If n = 7, 75² = (7 x 8)25 = 5625

Tip #8: Solving Simultaneous Equations Part 1

Solving Simultaneous Equations Part 1:

To solve a set of simultaneous equations, order the equations as if you were solving them by elimination. Then, the numerator of the variable you are solving for is the coefficient of the other variable in the first equation times the constant in the 2nd equation minus the coefficient of the other variable in the 2nd equation times the constant in the first equation. The denominator of the variable you are solving for is the coefficient of the variable you are solving for in the 2nd equation times the coefficient of the other variable in the first equation minus the coefficient of the variable you are solving for in the first equation times the coefficient of the other variable in the 2nd equation. An example is shown in the video.

 

Tip 7: Find the 10s complement of a number

This will begin to be more useful as I put up more advanced tips and such.

To find the 10s complement of a number, subtract each of the digits except the rightmost digit of this number from 9. Subtract the rightmost digit from 10. These digits, from left to right, form the 10s complement. An example is in the video above.

Tip #6: Convert Kilometers to Miles

This is by no means going to be exact, but it will give you a rough idea of how many miles is in a given number of kilometers and vice versa.

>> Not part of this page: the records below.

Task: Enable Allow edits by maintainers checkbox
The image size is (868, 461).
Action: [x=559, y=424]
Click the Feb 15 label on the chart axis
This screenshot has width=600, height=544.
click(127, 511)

To convert from kilometers to miles, simply divide the number of kilometers by 8 and then multiply by 5.

To convert from miles to kilometers, do the reverse: Divide by 5, then multiply by 8.

Here’s a couple of examples:

1. 80 kilometers = 80/8 * 5 miles = 10 * 5 miles = 50 miles
2. 80 miles = 80 /5 * 8 kilometers= 16 * 8 kilometers = 128 kilometers.

 

Feel free to comment on any of these posts or send me an email at vedicmathforkids@gmail.com if you have any questions.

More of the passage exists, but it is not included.